In previous years, mainstream programmers were somewhat dismissive of FP, dismissing it as "ivory tower" and not useful in the real world.  Luckily, over time people tend to borrow (steal) the good ideas that other people have, so a lot of the good bits of FP have been imported into imperative languages like Python.

In [3]:
def factorial(n):
    if n == 1:
        return 1
    else:
        return n * factorial(n-1)
    
factorial(3)

6

In [4]:
#Example adapted from Wikipedia's functional programming article
#Imperative
def fibonacci(n, first=0, second=1):
    results = []
    while n != 0:
        results.append(first) #side effect
        n, first, second = n - 1, second, first + second # assignment
    return results

fibonacci(10)

Imperative:


[0, 1, 1, 2, 3, 5, 8, 13, 21, 34]

In [5]:
#Functional
fibonacci = (lambda n, first=0, second=1:
    [] if n == 0 else # base case
    [first] + fibonacci(n - 1, second, first + second)) #recursion
fibonacci(10)

Functional:


[0, 1, 1, 2, 3, 5, 8, 13, 21, 34]

There are three functions available in Python which are commonly associated with FP:  `map`, `reduce`, and `filter`.  Map applies a function to every item (or set of items) in an iterable (like a list).  Reduce takes in an iterable and produces a single item as a result.  Filter takes in a predicate (function which returns `True` or `False`) and throws away all the items which evaluate to `False`.  Let's see some examples:

In [9]:
from functools import reduce
numbers = [1,2,3,4,5]
squared_numbers = list(map(lambda x: x ** 2, numbers))
squared_numbers

[1, 4, 9, 16, 25]

In [10]:
more_numbers = [6,7,8,9,10]
added_numbers = list(map(lambda x, y: x + y, numbers, more_numbers))
added_numbers

[7, 9, 11, 13, 15]

In [11]:
names = ["Billy", "Bobby", "Johnny"]
ages = [13, 14, 9]
combined = list(map(lambda x, y: (x, y), names, ages))

__WRITTEN PROBLEM__: According to the functional programming excerpt, which items does `filter` throw away?

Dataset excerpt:
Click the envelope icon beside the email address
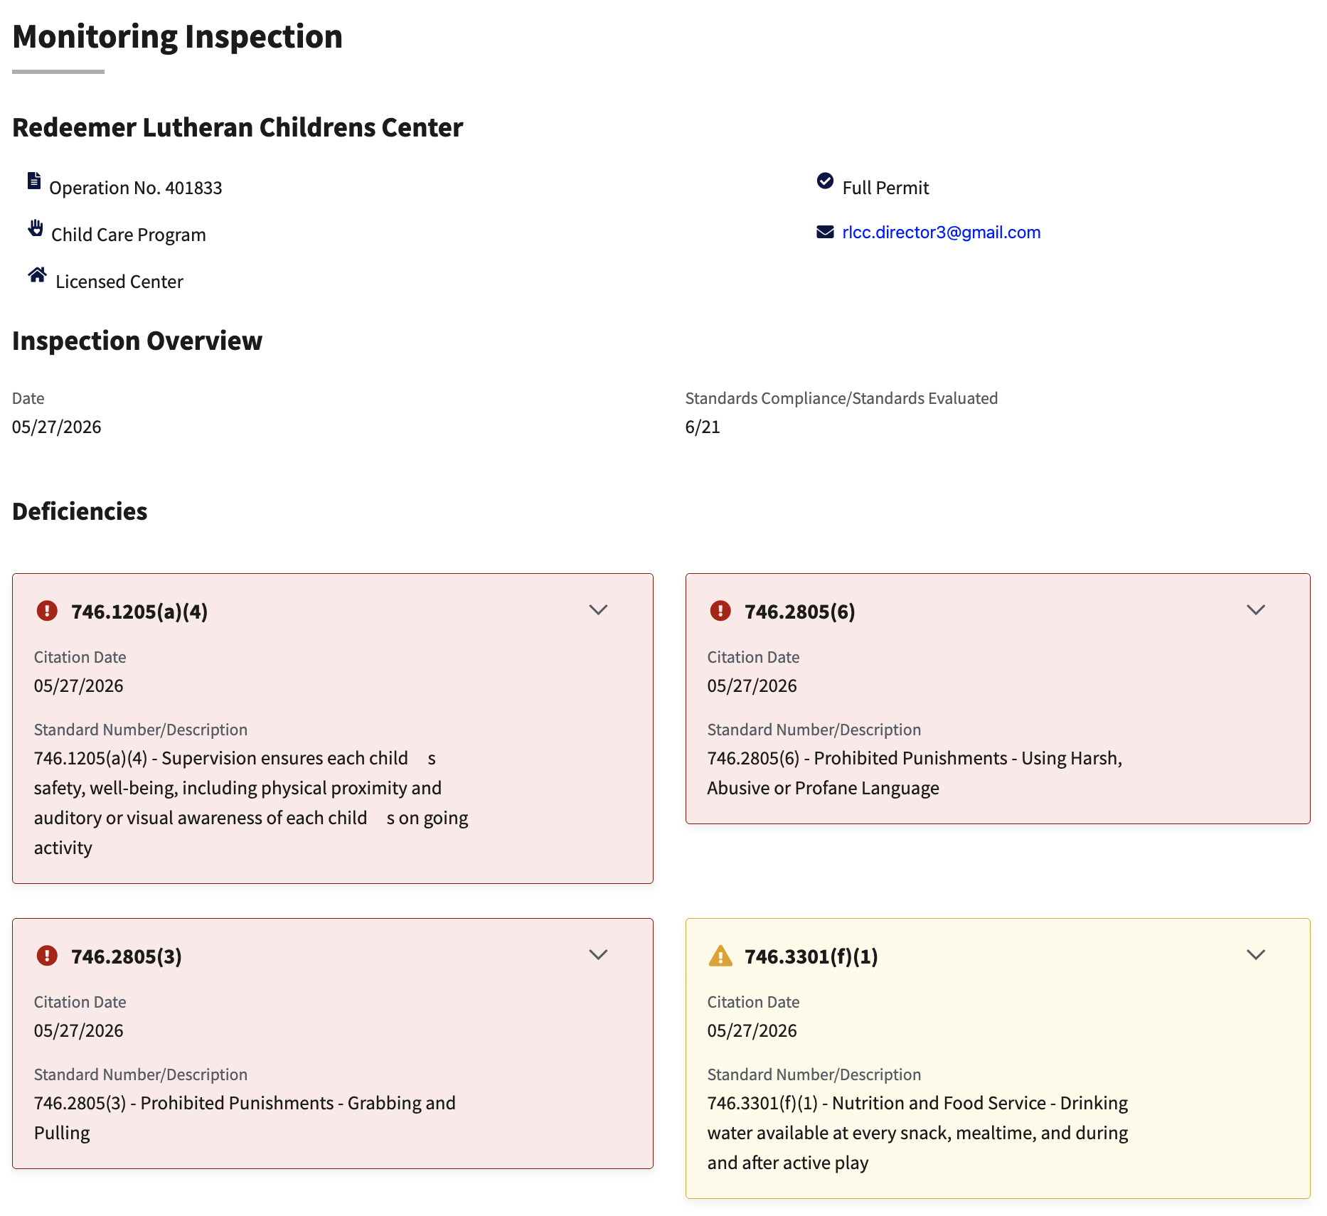Viewport: 1327px width, 1216px height. pyautogui.click(x=825, y=232)
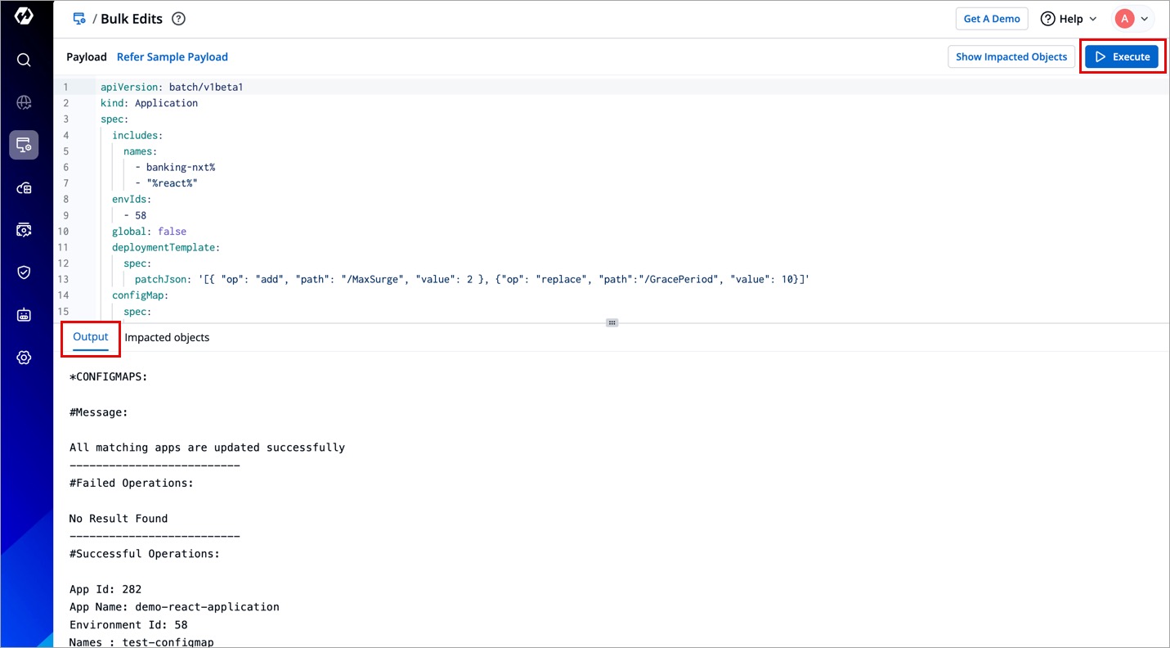1170x648 pixels.
Task: Select the highlighted Application Management sidebar icon
Action: coord(24,145)
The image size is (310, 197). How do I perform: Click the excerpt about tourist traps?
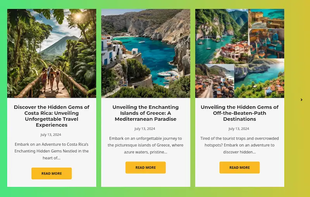pyautogui.click(x=239, y=145)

__OUTPUT FOR THIS EXERCISE__: It throws away all the items that evaluate to `False` under the predicate.